Saved entries
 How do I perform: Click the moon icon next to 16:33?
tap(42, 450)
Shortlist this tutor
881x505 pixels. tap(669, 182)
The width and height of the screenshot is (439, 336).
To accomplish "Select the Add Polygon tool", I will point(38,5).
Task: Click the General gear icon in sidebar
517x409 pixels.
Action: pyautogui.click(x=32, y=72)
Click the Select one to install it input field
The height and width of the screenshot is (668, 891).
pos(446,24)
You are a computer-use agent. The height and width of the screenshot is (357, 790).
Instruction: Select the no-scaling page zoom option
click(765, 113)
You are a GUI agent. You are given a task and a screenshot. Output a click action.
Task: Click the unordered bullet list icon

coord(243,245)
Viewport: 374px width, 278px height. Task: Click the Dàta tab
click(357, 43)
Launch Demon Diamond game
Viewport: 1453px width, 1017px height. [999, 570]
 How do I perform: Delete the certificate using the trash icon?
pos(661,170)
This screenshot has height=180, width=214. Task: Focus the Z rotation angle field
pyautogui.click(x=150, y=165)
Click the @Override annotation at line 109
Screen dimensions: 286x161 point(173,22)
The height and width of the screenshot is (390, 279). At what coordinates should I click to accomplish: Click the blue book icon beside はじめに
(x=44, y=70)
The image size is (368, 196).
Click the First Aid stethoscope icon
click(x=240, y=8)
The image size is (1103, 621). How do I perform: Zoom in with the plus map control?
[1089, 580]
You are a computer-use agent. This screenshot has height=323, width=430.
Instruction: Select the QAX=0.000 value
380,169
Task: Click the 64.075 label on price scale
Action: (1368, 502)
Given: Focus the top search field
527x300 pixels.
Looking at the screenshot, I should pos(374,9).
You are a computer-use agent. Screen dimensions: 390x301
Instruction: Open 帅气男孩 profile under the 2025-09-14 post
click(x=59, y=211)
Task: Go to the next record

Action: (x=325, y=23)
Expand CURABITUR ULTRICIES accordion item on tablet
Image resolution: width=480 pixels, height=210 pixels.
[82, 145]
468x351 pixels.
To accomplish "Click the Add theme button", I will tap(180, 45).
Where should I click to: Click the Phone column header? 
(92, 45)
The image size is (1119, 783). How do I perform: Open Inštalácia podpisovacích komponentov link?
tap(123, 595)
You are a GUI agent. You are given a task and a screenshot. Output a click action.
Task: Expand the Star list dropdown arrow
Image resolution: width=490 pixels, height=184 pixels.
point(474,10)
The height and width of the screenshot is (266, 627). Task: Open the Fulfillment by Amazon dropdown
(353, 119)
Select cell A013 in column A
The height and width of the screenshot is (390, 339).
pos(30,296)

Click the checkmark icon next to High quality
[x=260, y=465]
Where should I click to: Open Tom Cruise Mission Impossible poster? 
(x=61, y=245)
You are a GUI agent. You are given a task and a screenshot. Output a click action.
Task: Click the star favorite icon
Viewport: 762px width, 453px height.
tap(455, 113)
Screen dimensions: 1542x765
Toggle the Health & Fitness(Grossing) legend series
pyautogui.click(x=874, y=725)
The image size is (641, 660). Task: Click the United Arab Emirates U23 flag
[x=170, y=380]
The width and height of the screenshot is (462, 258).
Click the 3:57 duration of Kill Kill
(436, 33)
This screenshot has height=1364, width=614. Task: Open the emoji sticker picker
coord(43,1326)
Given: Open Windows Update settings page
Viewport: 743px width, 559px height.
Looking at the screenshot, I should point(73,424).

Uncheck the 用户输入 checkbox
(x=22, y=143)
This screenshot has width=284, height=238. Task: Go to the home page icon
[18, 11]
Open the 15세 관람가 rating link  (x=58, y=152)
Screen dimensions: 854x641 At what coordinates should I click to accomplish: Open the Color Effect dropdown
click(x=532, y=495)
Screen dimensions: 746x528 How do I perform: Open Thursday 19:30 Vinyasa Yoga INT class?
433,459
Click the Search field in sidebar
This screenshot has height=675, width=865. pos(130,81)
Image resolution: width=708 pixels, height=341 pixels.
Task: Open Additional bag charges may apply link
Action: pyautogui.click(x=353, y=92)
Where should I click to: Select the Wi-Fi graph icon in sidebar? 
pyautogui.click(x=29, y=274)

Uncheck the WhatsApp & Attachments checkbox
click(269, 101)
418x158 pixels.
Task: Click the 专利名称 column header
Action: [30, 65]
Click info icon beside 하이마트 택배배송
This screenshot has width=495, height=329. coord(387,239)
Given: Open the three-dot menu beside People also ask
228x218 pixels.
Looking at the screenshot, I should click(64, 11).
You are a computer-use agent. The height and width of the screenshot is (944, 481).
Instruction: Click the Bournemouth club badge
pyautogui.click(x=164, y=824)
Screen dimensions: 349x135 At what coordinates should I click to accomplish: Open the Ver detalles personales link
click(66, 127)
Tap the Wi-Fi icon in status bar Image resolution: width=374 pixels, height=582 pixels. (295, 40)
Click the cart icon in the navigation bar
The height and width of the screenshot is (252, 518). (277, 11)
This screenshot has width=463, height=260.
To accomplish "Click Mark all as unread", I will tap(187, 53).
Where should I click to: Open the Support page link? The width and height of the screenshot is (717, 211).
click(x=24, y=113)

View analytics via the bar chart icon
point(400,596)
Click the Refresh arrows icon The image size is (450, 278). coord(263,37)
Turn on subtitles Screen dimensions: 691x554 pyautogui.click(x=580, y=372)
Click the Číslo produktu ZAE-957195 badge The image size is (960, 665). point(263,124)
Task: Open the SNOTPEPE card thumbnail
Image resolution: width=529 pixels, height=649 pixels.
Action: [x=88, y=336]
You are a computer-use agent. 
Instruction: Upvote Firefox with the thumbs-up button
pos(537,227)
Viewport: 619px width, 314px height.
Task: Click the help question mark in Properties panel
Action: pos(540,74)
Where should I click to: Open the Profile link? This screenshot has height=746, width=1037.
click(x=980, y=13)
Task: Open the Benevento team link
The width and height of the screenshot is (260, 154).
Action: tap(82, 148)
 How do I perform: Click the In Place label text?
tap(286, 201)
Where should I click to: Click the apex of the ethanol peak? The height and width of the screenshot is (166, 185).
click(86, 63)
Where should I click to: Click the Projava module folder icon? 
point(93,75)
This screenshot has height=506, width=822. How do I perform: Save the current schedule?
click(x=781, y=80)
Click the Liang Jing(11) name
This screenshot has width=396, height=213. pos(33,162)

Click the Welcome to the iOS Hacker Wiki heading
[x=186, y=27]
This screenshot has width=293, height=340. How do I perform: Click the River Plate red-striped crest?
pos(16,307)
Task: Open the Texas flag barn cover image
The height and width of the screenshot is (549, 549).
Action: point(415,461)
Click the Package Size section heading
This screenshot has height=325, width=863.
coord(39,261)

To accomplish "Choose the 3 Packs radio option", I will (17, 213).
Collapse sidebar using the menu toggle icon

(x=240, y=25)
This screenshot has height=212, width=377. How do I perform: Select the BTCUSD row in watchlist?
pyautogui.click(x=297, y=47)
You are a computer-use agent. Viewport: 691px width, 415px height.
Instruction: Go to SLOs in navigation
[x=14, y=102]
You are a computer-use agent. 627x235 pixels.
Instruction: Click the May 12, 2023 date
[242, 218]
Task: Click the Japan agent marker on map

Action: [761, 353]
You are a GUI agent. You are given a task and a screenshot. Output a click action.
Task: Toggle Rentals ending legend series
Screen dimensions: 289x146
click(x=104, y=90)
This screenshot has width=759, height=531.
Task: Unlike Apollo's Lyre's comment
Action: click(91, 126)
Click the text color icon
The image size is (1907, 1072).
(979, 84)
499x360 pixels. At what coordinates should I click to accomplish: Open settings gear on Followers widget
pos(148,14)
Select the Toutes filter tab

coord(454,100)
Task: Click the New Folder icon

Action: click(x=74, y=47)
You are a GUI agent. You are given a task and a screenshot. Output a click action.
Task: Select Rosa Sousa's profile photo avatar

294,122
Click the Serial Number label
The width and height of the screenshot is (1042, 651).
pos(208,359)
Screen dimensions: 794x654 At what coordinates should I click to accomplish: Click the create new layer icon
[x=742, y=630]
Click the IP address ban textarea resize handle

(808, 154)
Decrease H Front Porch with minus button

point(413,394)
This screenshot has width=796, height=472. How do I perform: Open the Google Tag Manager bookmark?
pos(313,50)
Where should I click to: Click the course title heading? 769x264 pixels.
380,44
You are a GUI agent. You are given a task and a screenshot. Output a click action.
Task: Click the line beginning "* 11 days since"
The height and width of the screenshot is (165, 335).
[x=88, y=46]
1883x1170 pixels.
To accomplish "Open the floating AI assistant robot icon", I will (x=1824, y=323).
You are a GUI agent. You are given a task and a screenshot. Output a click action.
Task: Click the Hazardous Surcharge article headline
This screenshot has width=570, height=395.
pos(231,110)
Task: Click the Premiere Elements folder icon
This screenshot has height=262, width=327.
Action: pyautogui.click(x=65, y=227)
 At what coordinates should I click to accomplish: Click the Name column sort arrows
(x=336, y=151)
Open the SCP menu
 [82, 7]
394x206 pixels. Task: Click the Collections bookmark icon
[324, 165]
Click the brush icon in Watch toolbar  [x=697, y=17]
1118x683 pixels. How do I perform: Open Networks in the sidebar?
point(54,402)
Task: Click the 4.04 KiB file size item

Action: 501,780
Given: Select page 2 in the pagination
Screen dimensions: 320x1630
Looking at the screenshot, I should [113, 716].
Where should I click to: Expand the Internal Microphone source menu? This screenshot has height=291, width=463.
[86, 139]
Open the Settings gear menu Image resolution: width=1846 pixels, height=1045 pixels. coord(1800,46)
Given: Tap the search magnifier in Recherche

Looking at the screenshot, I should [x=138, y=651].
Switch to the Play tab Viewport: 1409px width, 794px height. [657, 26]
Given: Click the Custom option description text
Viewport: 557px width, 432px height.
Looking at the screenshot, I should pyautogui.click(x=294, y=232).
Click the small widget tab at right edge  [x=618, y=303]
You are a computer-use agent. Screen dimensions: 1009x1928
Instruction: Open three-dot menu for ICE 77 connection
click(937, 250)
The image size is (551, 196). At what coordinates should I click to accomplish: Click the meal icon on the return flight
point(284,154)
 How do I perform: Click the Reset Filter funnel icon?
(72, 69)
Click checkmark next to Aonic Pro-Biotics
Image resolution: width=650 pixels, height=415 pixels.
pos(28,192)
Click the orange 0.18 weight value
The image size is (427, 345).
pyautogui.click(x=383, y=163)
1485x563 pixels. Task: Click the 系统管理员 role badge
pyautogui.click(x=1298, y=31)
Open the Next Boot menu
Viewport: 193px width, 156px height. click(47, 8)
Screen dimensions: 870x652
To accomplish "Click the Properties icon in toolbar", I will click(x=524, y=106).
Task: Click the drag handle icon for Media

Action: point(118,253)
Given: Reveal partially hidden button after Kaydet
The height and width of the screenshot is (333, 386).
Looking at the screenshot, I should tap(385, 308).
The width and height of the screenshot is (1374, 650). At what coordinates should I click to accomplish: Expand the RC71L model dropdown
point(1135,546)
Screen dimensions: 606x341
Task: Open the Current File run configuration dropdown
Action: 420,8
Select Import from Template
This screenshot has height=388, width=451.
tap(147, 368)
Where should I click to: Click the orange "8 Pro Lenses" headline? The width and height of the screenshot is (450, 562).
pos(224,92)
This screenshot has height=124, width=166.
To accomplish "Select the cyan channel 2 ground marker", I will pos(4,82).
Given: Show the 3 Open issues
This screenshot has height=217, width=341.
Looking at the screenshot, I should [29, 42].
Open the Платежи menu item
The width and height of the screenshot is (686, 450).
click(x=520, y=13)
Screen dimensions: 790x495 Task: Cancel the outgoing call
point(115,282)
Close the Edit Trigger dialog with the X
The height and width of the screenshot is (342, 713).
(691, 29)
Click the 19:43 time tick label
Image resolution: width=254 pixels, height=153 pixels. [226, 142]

_Problem to solve_. Count every line in the entries above where the word "toolbar" appears; respond with the number alone.

_Reply_. 2